• _Estratto fornito_:

◇ ◇ ◇ ◇ ◇ ◇ ◇

Siria, Hezbollah e Iran
Il terzo tassello della coalizione di Obama incarna la realpolitik perché si tratta di avversari strategici divenuti partner de facto. La Siria di Assad ha dato il formale assenso ai raid Usa contro Isis, garantendo il rispetto della «legalità internazionale» richiesto dalla Russia, e proprio le truppe di Damasco sono destinate a giovarsi di più dell’indebolimento di Isis. Gli Hezbollah sono, assieme alle milizie sciite irachene, l’ossatura delle unità paramilitari filo-iraniane che si battono per Assad e in alcune aree – come Aleppo – saranno loro ad incalzare Isis. Basta guardare la tv di Hezbollah in Libano – Al Manar – per accorgersi con quale attenzione vengono registrati i raid Usa. Ma dietro Hezbollah c’è Teheran e tale realpolitik mediorientale non sarebbe potuta avvenire senza la rottura del ghiaccio con il rivale di Riad. Domenica a New York l’incontro fra i ministri degli Esteri iraniano e saudita ha sancito la possibilità di coesistere fra due anime della coalizione che restano in dura competizione.

 

Francesca Paci: "E Doha volta le spalle ai Fratelli Musulmani"


Francesca Paci          Khaled Meshaal

Mentre Emirati, Giordania e Bahrein annunciano la loro partecipazione ai raid il Qatar tace. Basso profilo come la sua tv al Jazeera, ieri assai meno altisonante della filo-saudita al Arabya. Ma Doha, all’indice per il sostegno ai ribelli siriani islamisti, è nella coalizione: ha fornito supporto logistico e, si dice, forse di più. La guerra intra-sunnita tra Qatar (più Turchia) e Riad è archiviata? Chissà. Ma quando giorni fa Doha ha congedato 7 Fratelli Musulmani egiziani accolti all’indomani della deposizione manu militari del presidente Morsi si è intuito il riposizionamento. Il leader di Hamas Meshaal è ancora in Qatar: seguirlo per orientarsi.

◇ ◇ ◇ ◇ ◇ ◇ ◇

• _Dati in esame_:
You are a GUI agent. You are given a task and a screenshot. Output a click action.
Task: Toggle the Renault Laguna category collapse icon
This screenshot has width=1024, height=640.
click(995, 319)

◇ ◇ ◇ ◇ ◇ ◇ ◇

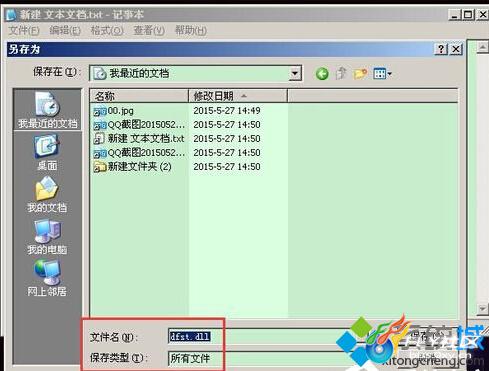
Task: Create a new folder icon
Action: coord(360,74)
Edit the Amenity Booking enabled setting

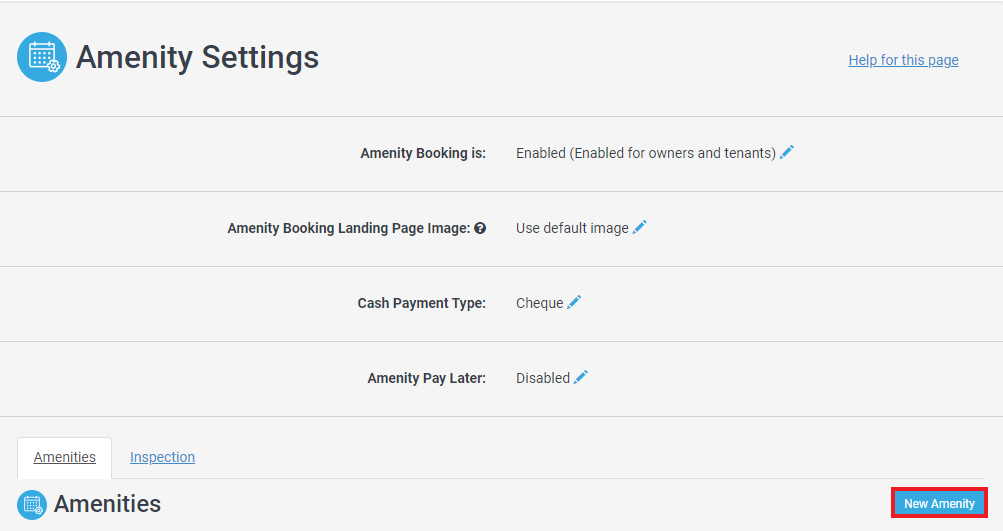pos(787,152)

◇ ◇ ◇ ◇ ◇ ◇ ◇

• _Quesiti e compiti_:
A - Trasforma in un elenco puntato il paragrafo dell'estratto che comincia con «Mentre Emirati, Giordania e Bahrein». Mantieni i fatti principali.
B - Secondo l'estratto, in quale città si è svolto domenica l'incontro fra i ministri degli Esteri iraniano e saudita?
C - Duplica il tratto dell'estratto che va da «Mentre Emirati, Giordania» fino a «seguirlo per orientarsi.».

• _Elenco risposte_:
A -
- Emirati, Giordania e Bahrein annunciano la partecipazione ai raid, mentre il Qatar tace.
- Anche la tv qatariota al Jazeera tiene un basso profilo, meno altisonante della filo-saudita al Arabya.
- Doha è all'indice per il sostegno ai ribelli siriani islamisti, ma fa parte della coalizione: ha fornito supporto logistico e, si dice, forse di più.
- Non è chiaro se la guerra intra-sunnita tra Qatar (più Turchia) e Riad sia archiviata.
- Giorni fa Doha ha congedato 7 Fratelli Musulmani egiziani, accolti dopo la deposizione di Morsi, e si è intuito un riposizionamento.
- Il leader di Hamas Meshaal è ancora in Qatar, e seguirlo aiuta a orientarsi.

B - A New York.

C -
Mentre Emirati, Giordania e Bahrein annunciano la loro partecipazione ai raid il Qatar tace. Basso profilo come la sua tv al Jazeera, ieri assai meno altisonante della filo-saudita al Arabya. Ma Doha, all’indice per il sostegno ai ribelli siriani islamisti, è nella coalizione: ha fornito supporto logistico e, si dice, forse di più. La guerra intra-sunnita tra Qatar (più Turchia) e Riad è archiviata? Chissà. Ma quando giorni fa Doha ha congedato 7 Fratelli Musulmani egiziani accolti all’indomani della deposizione manu militari del presidente Morsi si è intuito il riposizionamento. Il leader di Hamas Meshaal è ancora in Qatar: seguirlo per orientarsi.